The announcement last week that Amnesty International Ireland is planning to lay off the majority of its staff due to encountering a severe financial crisis is sad news for the individuals concerned.
Amnesty International is a celebrated international organisation that built its reputation on being a defender of human rights, supporting and advocating for the persecuted, and in many cases, putting lives on the line in some of the most difficult places in the world under some of the most authoritarian regimes.
But in recent years, Amnesty has changed. It has moved its focus from standing up for the persecuted to engaging heavily in the culture wars. In Ireland, Amnesty has prioritised engaging in the drive for abortion in Ireland, it has dedicated significant time and energy for the decriminalisation of prostitution, it involved itself in the same-sex marriage referendum, and in taking a partisan stance on the immigration discussion and supporting the government’s proposed hate speech legislation.
As recently as June this year, Amnesty launched a new campaign urging the government to liberalise Ireland’s ‘restrictive’ abortion regime and ‘gestational limits’ in parallel with a global campaign on abortion rights.
A look at Amnesty’s financial statements from recent years indicate that it has carried an operating surplus but also significant loan debt to be repaid to its parent organisation Amnesty International which seems to be driving the cost saving exercises.
However, the issue of mission creep is one that affects many NGOs.
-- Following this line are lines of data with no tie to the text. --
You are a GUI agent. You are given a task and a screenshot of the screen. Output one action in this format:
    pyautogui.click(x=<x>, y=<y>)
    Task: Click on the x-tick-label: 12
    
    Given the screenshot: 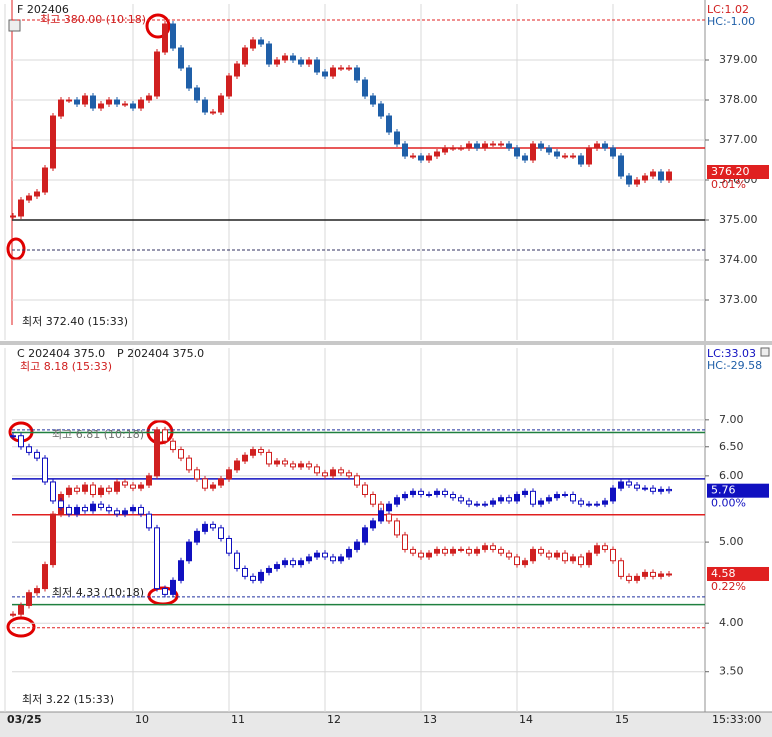 What is the action you would take?
    pyautogui.click(x=334, y=720)
    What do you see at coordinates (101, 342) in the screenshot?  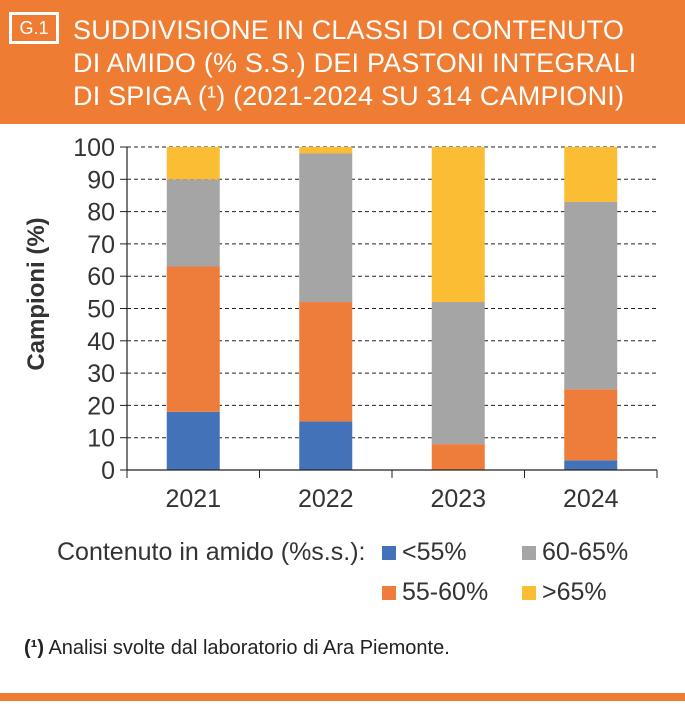 I see `y-tick-label-40: 40` at bounding box center [101, 342].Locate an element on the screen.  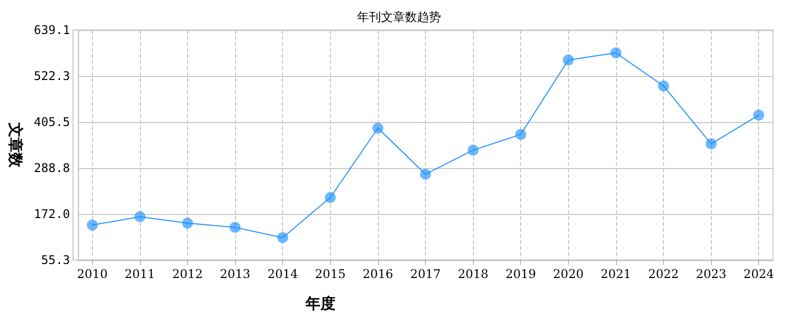
x-tick-label: 2017 is located at coordinates (426, 274).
There is a tendency to lump all charities – or NGOs – together under one umbrella when criticising the growth and burgeoning influence that many of these organisations have on policy. There is a lot of nuance under that umbrella, as schools, churches, amongst other have charitable status under the law.
However, for organisations like Amnesty, and many large scale humanitarian and development organisations to move from their original purpose, and the purpose that they sell to their fundraisers – feeding the poor, saving lives, fighting poverty – to engaging in policy, advocacy, systems and belief change.
Often, the policy and advocacy work is at odds with the predominant culture of the countries these NGOs are working, being significantly more religious than where these organisations are headquartered. Often, under the guise of ‘social norm’ change, NGOs will seek to use their financial clout to change legislation in countries to be more aligned with the progressive policies that are in place in their own countries. Just as Amnesty in Ireland was able to use funding from abroad to influence the abortion debate in Ireland, many NGOs bring money from Ireland to promote cultural and social change in poorer countries.
While fundraising on their historical reputation for fighting famine, wars and natural disasters, funds are then spent on issues that many of their supporters would have no idea about. Some organisations seek to introduce comprehensive sexuality education into the curriculums in conservative countries, often undermining religious and cultural traditions, and family values.
There is a broad and fuzzy line that separates what are the appropriate issues for international NGOs who raise funds and are headquartered in the progressive global north to be addressing in faraway poorer countries and what they should not be doing. Increasingly secular, even faith-based organisations, are unfriendly to the religious and conservative beliefs of the countries they work in and seek to undermine them.
It may be clear that working to stop female genital mutilation is a worthy moral cause, but the line is less clear when NGOs seek to change the attitudes and beliefs – and the laws – around the permanency of marriage, gender roles, abortion, school curriculums, religious teaching and the likes.
Amnesty moved far from its original purpose yet continued to raise funds based on its legacy as a genuine human rights defender.
Increasingly staffed with people who desire to change the world through policy papers from behind a computer rather than people with a missionary zeal or vocation to do corporal works of mercy, international NGOs obsess internally about ‘decolonising’ their organisations, while seeking to export belief systems from the global north to the poorer south.